Records to process:

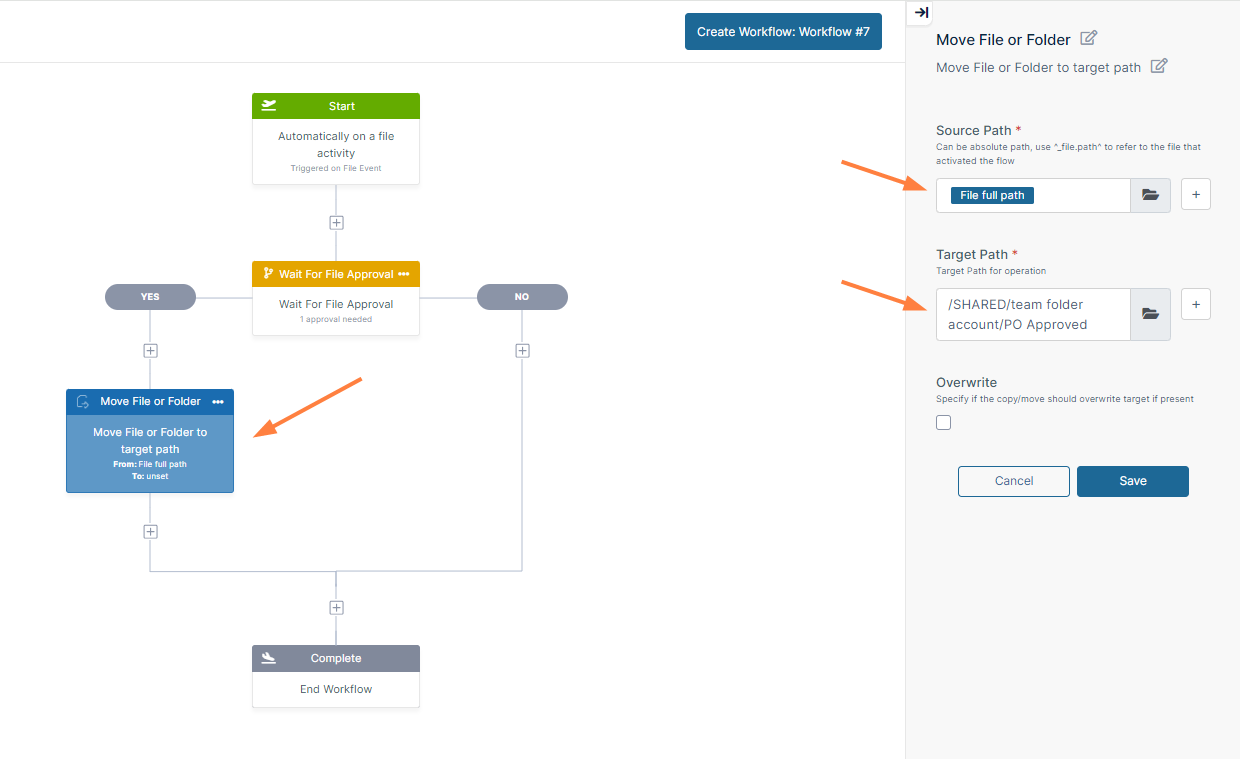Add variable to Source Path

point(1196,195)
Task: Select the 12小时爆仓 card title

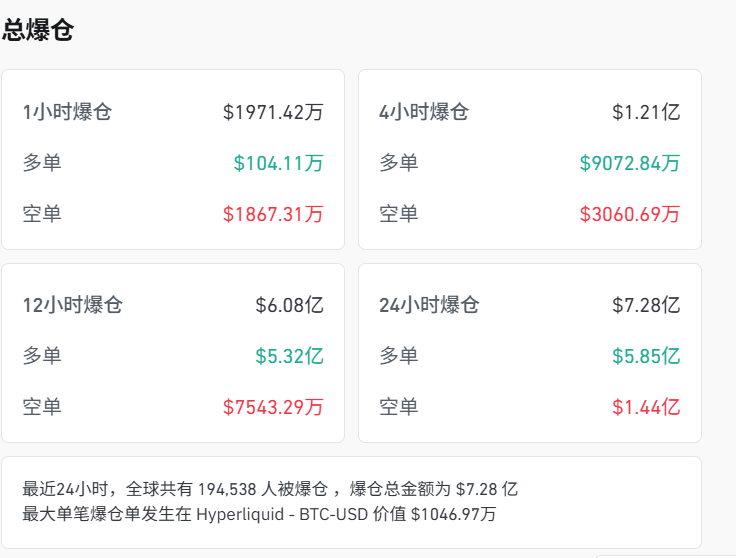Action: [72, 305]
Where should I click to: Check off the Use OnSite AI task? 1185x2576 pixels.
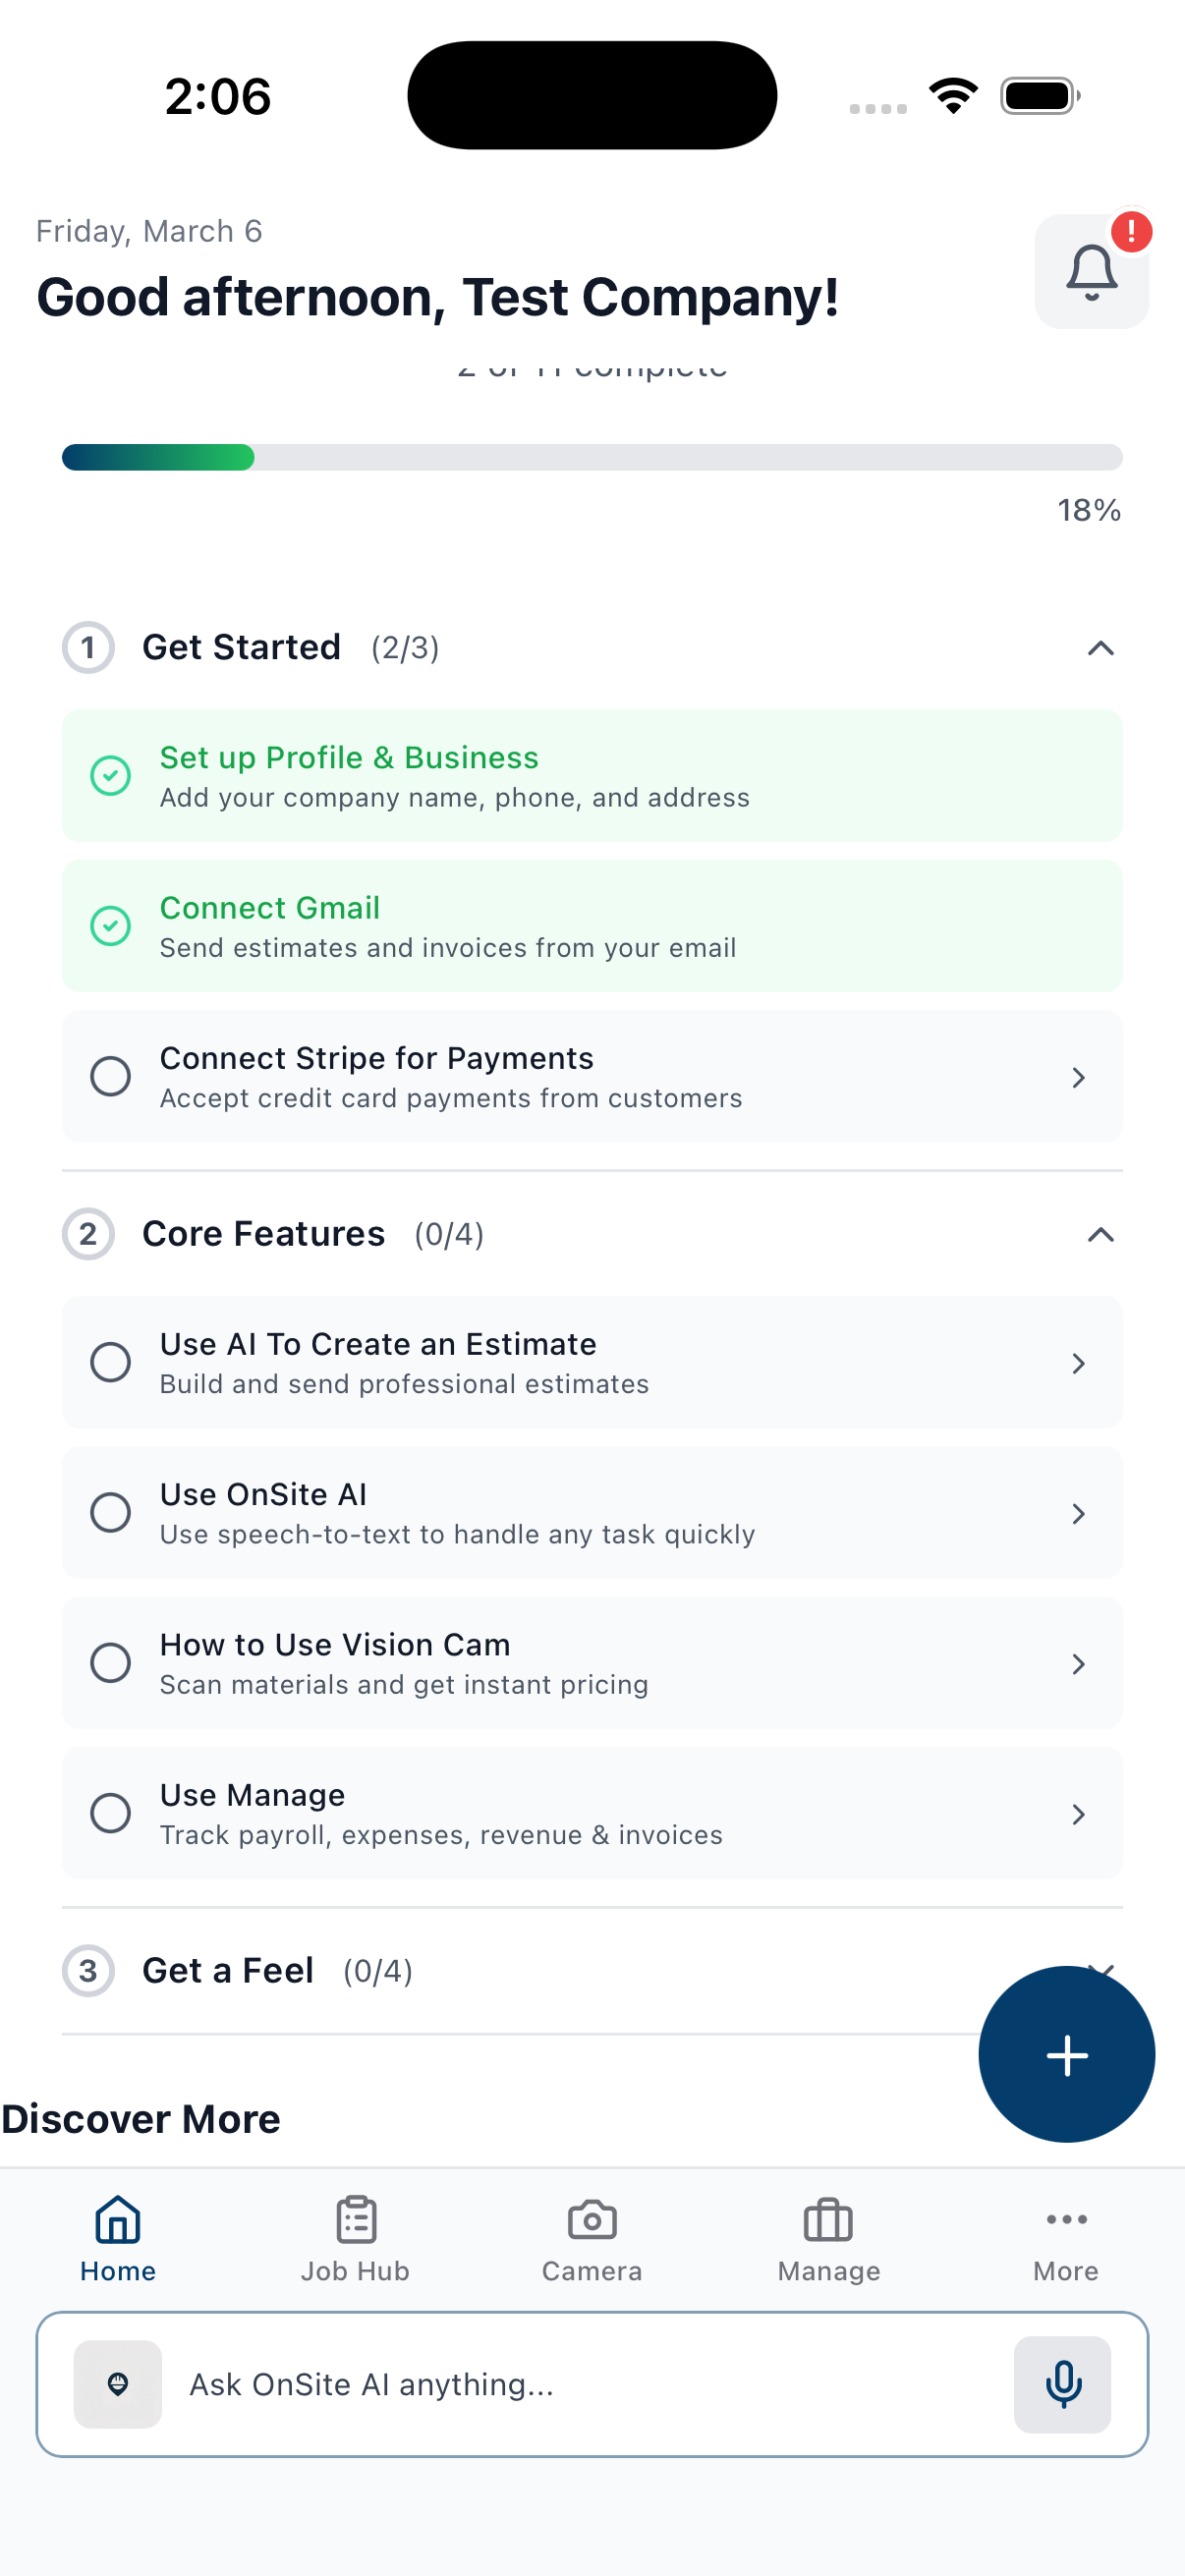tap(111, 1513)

--

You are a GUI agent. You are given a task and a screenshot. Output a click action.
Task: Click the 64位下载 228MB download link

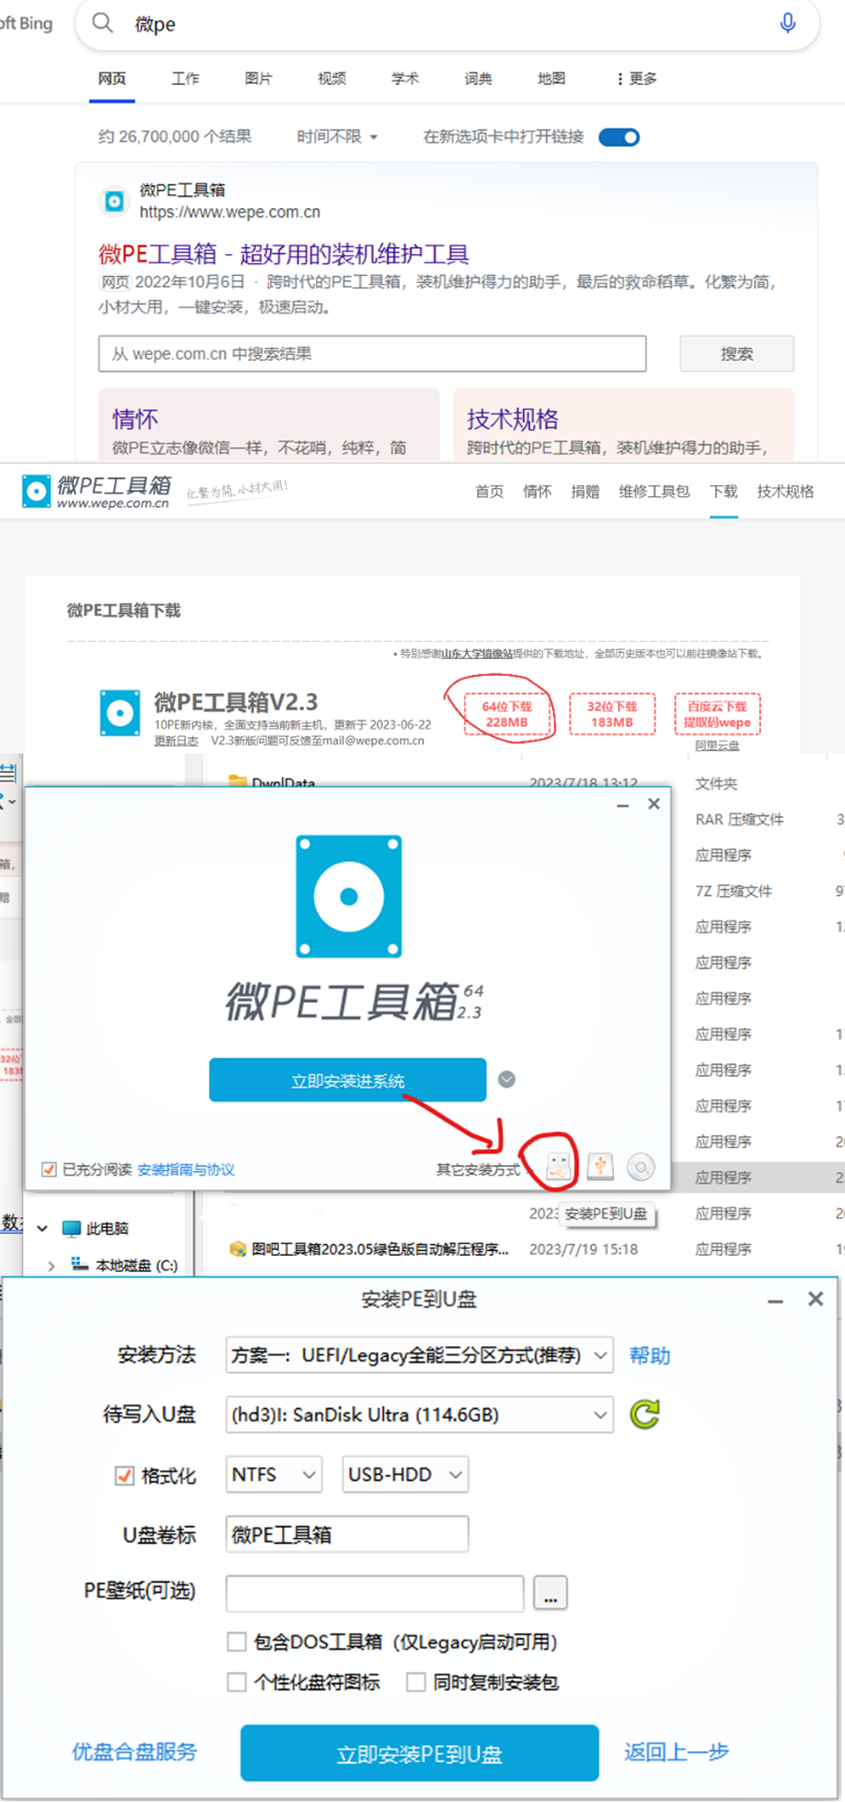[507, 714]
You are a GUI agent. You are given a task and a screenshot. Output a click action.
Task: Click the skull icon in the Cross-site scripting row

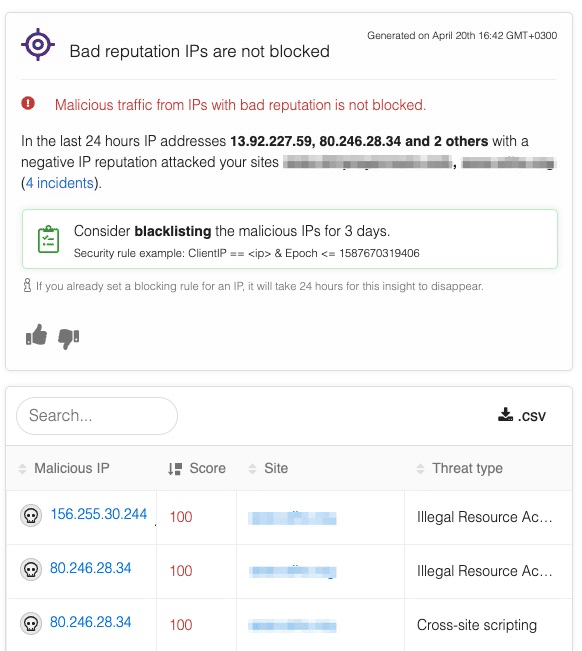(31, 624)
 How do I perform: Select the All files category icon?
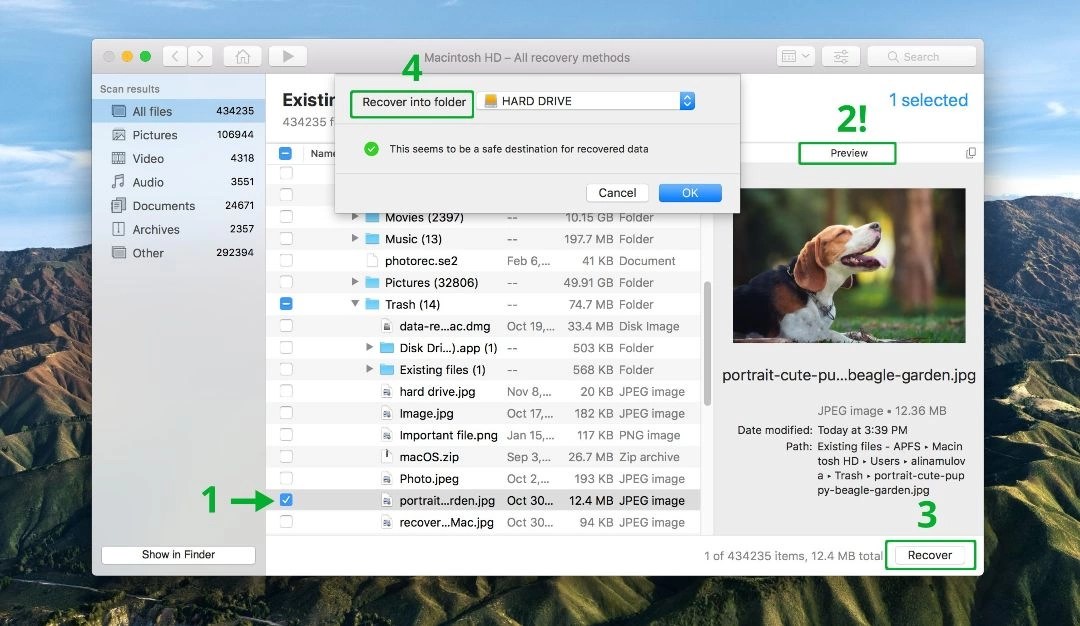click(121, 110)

Prompt: Pick out each line of the rows above that contains the word "Select", and copy those lines.

Full response:
Task: Select the 12小时爆仓 card title
 How do I perform: Select the All files category icon?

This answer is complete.